*** Opening Entries shown ***

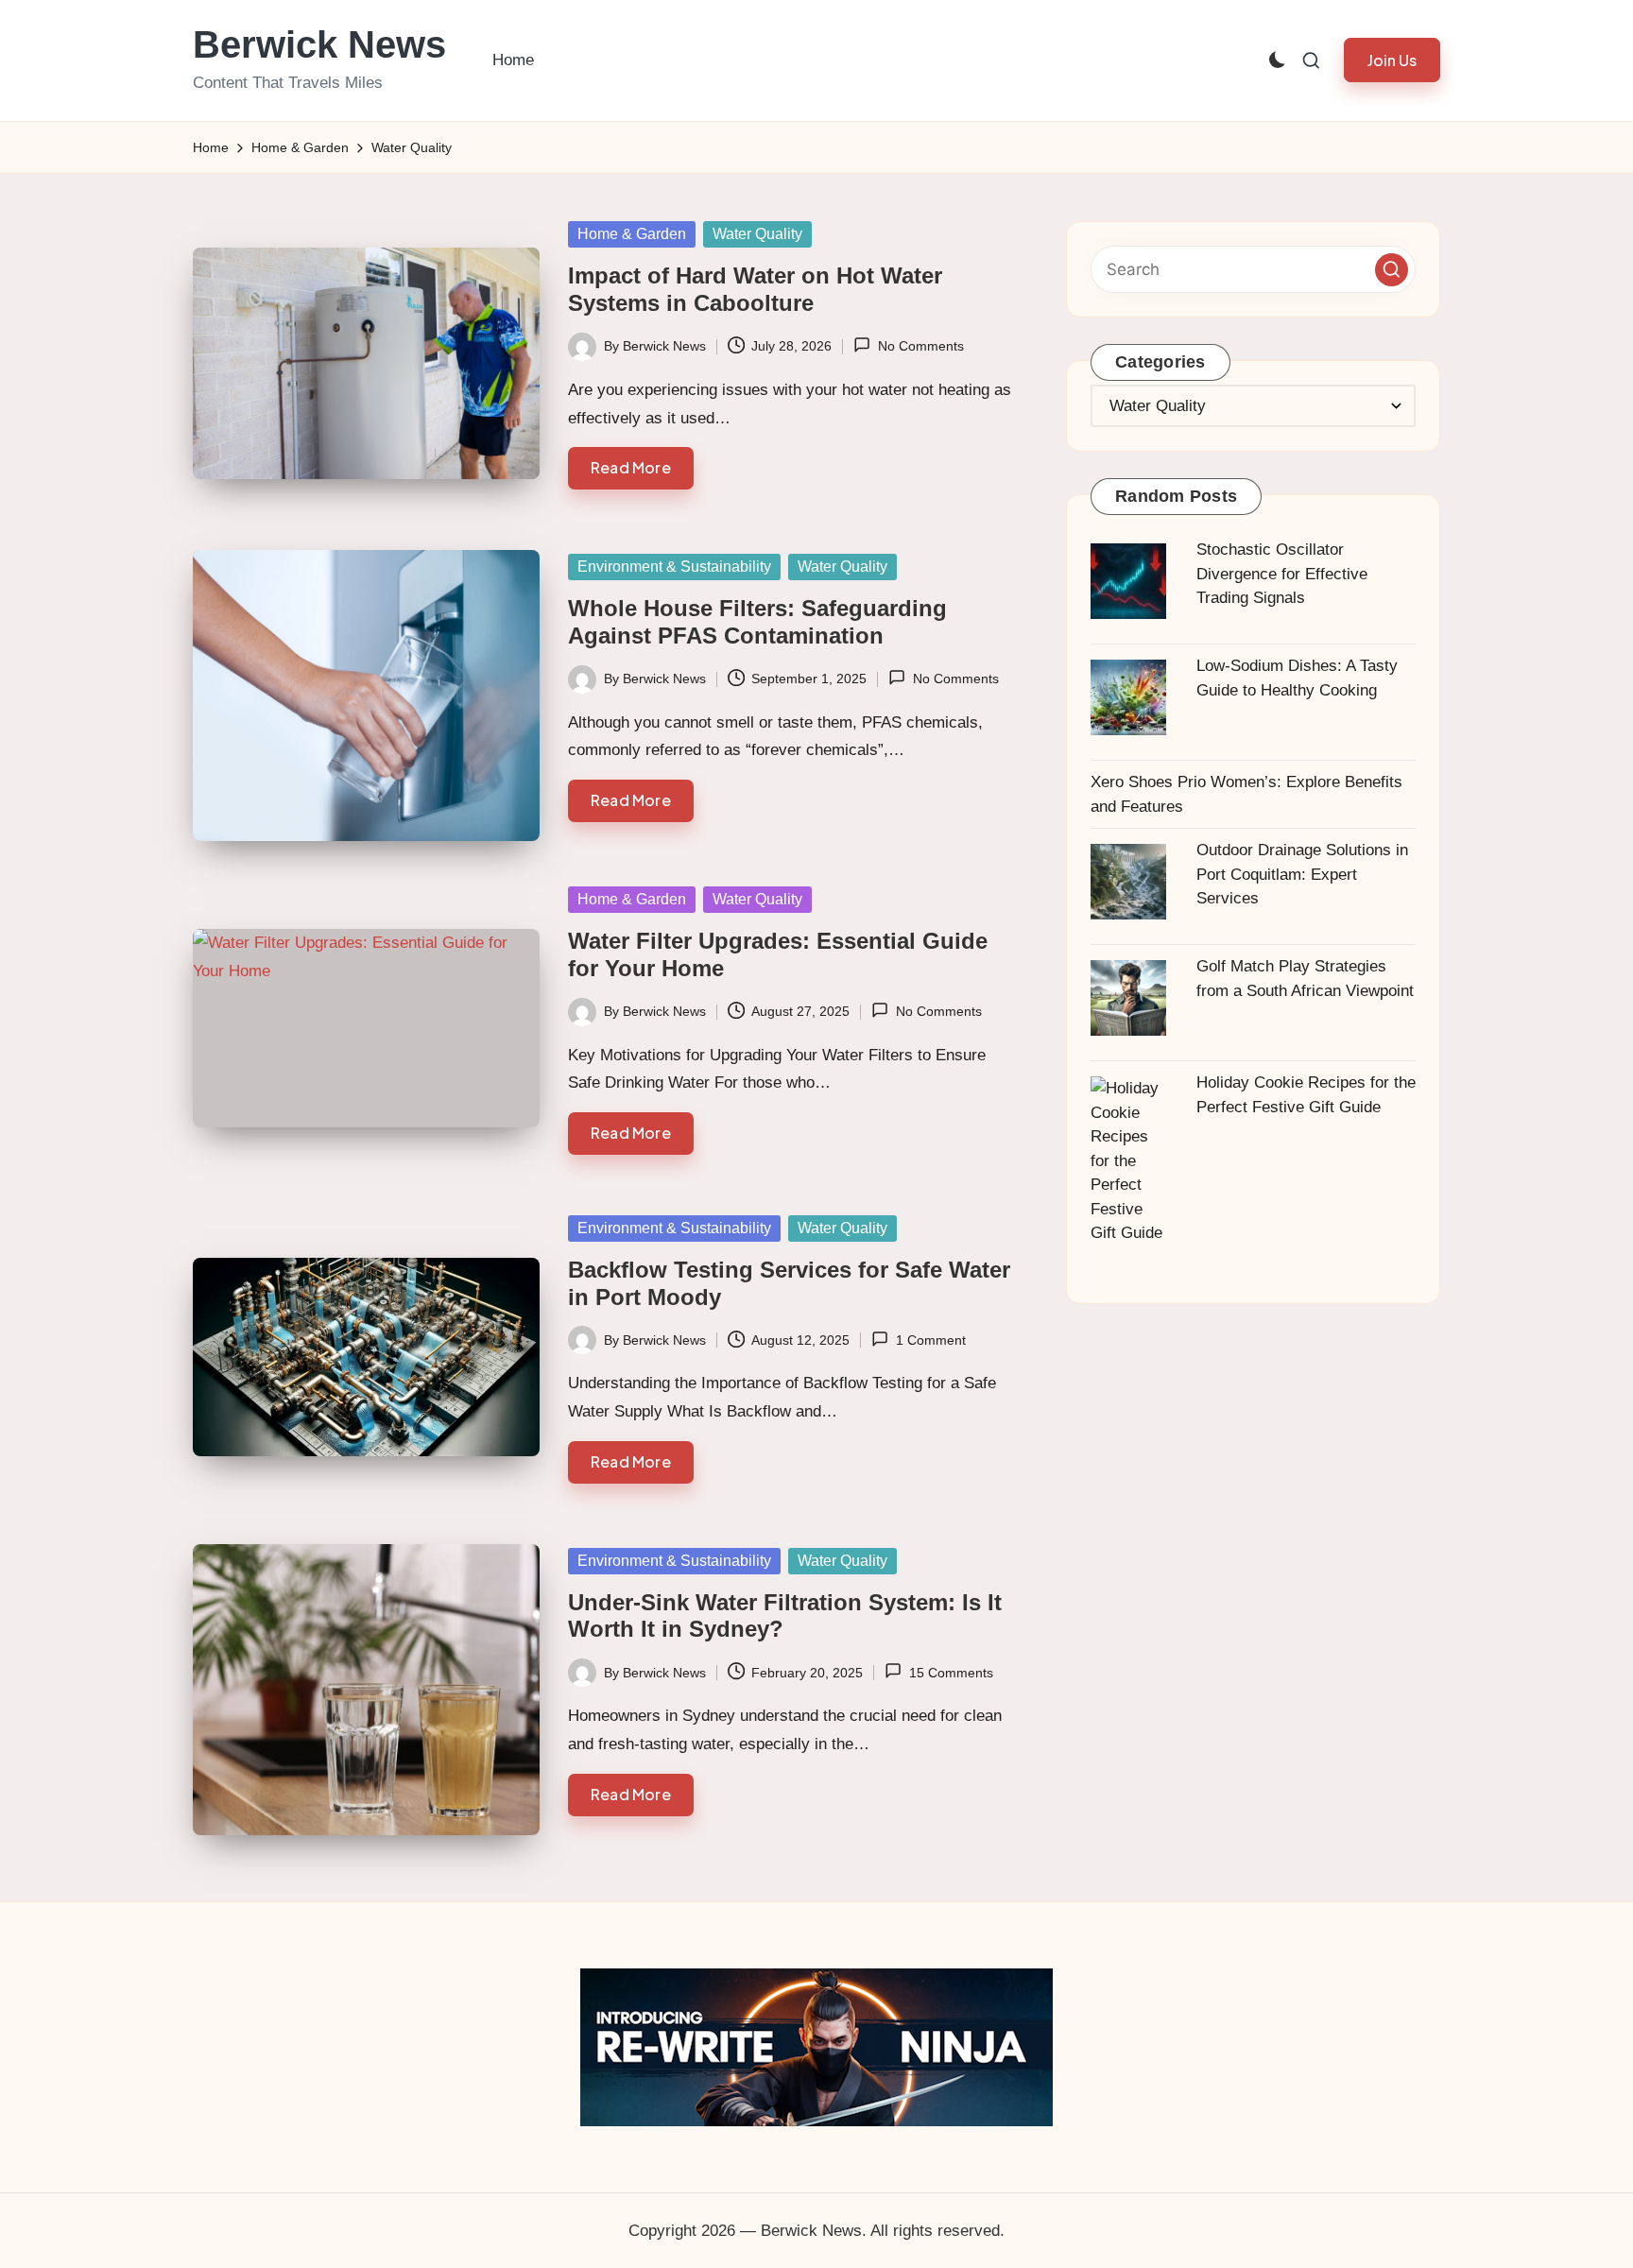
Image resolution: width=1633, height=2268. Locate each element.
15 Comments (950, 1672)
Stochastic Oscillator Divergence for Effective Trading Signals (1281, 574)
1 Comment (930, 1340)
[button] (1392, 60)
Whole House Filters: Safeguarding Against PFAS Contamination (757, 621)
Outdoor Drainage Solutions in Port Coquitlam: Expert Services (1302, 874)
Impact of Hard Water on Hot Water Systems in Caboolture (755, 289)
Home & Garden (631, 234)
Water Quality (757, 234)
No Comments (920, 345)
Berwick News (319, 44)
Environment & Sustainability (674, 566)
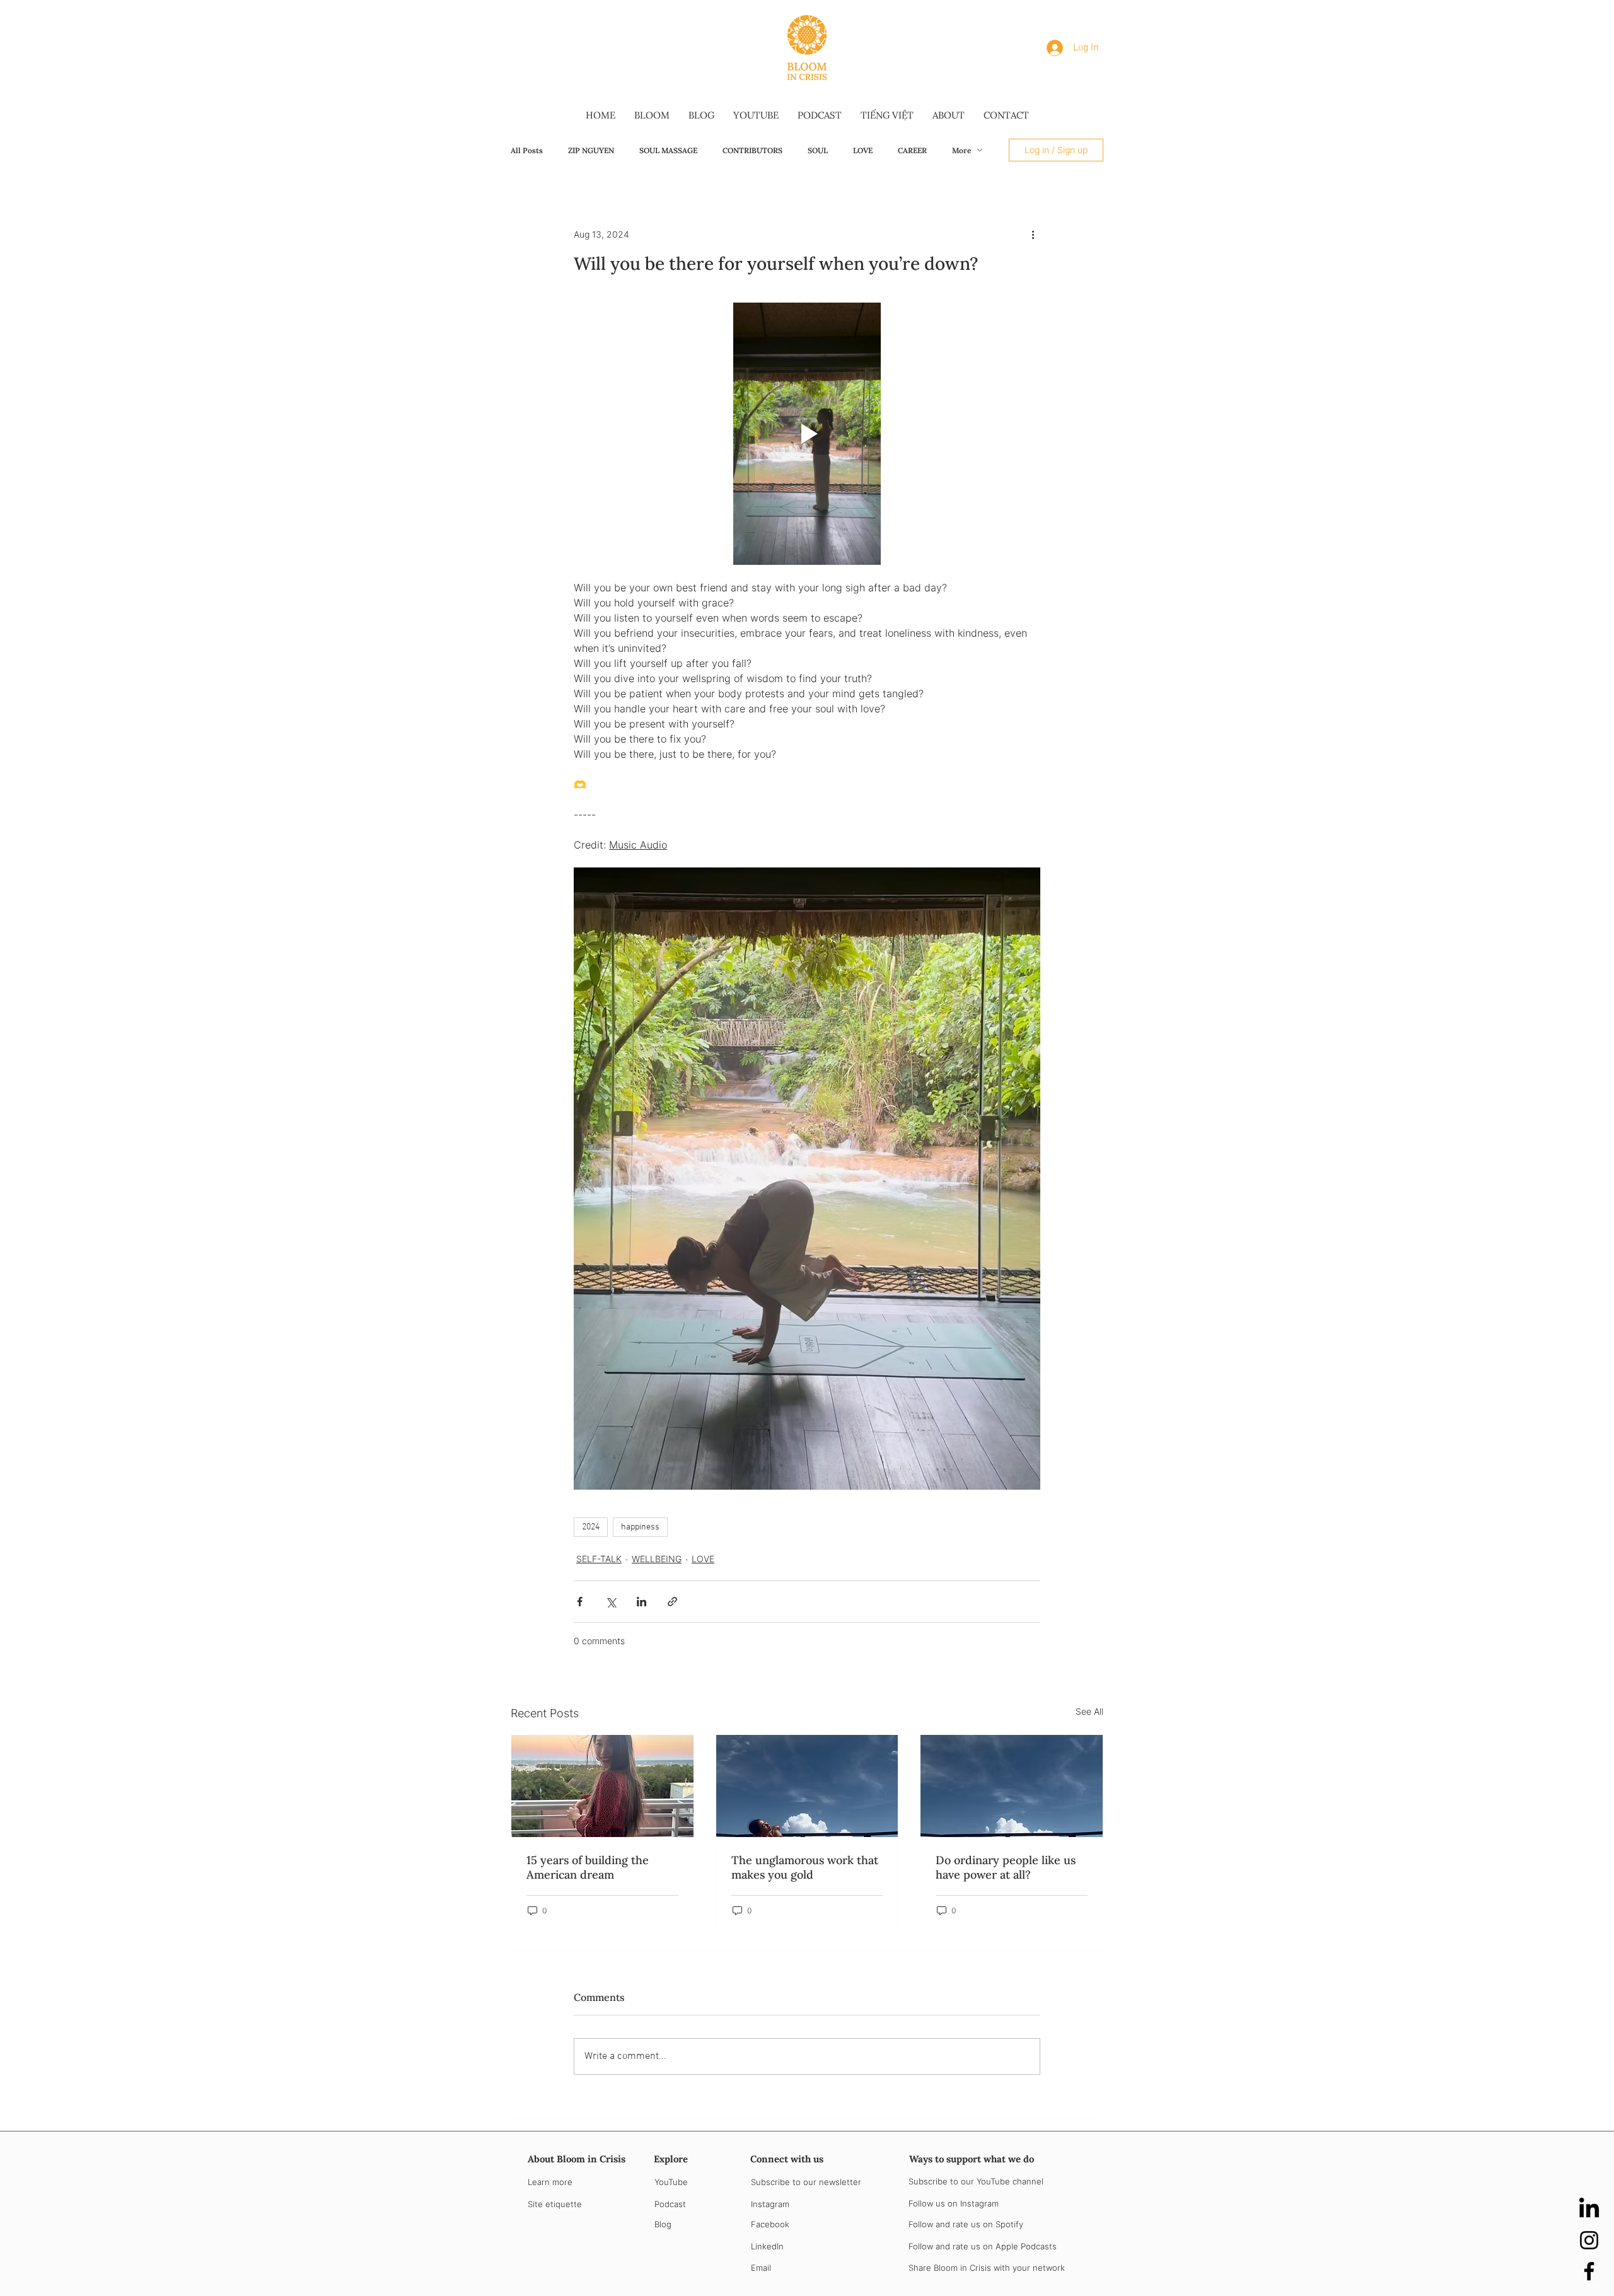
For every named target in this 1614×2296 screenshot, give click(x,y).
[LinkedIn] (1589, 2209)
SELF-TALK (599, 1558)
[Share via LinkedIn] (641, 1602)
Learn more (550, 2182)
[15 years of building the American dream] (602, 1786)
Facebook (770, 2224)
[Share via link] (672, 1602)
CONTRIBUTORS (752, 150)
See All (1089, 1711)
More (961, 150)
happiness (640, 1527)
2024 (591, 1527)
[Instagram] (1589, 2240)
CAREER (912, 150)
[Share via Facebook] (580, 1602)
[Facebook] (1589, 2271)
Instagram (770, 2204)
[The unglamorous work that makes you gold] (807, 1786)
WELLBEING (657, 1558)
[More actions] (1032, 233)
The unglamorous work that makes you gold (804, 1867)
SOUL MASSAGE (668, 150)
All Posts (527, 150)
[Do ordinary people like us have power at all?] (1011, 1786)
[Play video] (807, 434)
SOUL (818, 150)
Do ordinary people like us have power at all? (1006, 1867)
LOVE (863, 150)
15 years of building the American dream (587, 1867)
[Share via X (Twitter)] (611, 1602)
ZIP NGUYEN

*** Closing Entries shown ***

» **Exercise prompt**
Make an exact copy of the data, leaving its pictures out.

» **Solution to this task**
Image resolution: width=1633, height=2268. Locate each element.
15 Comments (950, 1672)
Stochastic Oscillator Divergence for Effective Trading Signals (1281, 574)
1 Comment (930, 1340)
[button] (1392, 60)
Whole House Filters: Safeguarding Against PFAS Contamination (757, 621)
Outdoor Drainage Solutions in Port Coquitlam: Expert Services (1302, 874)
Impact of Hard Water on Hot Water Systems in Caboolture (755, 289)
Home & Garden (631, 234)
Water Quality (757, 234)
No Comments (920, 345)
Berwick News (319, 44)
Environment & Sustainability (674, 566)
For every named target in this 1614×2296 screenshot, give click(x,y).
[LinkedIn] (1589, 2209)
SELF-TALK (599, 1558)
[Share via LinkedIn] (641, 1602)
Learn more (550, 2182)
[15 years of building the American dream] (602, 1786)
Facebook (770, 2224)
[Share via link] (672, 1602)
CONTRIBUTORS (752, 150)
See All (1089, 1711)
More (961, 150)
happiness (640, 1527)
2024 (591, 1527)
[Instagram] (1589, 2240)
CAREER (912, 150)
[Share via Facebook] (580, 1602)
[Facebook] (1589, 2271)
Instagram (770, 2204)
[The unglamorous work that makes you gold] (807, 1786)
WELLBEING (657, 1558)
[More actions] (1032, 233)
The unglamorous work that makes you gold (804, 1867)
SOUL MASSAGE (668, 150)
All Posts (527, 150)
[Do ordinary people like us have power at all?] (1011, 1786)
[Play video] (807, 434)
SOUL (818, 150)
Do ordinary people like us have power at all? (1006, 1867)
LOVE (863, 150)
15 years of building the American dream (587, 1867)
[Share via X (Twitter)] (611, 1602)
ZIP NGUYEN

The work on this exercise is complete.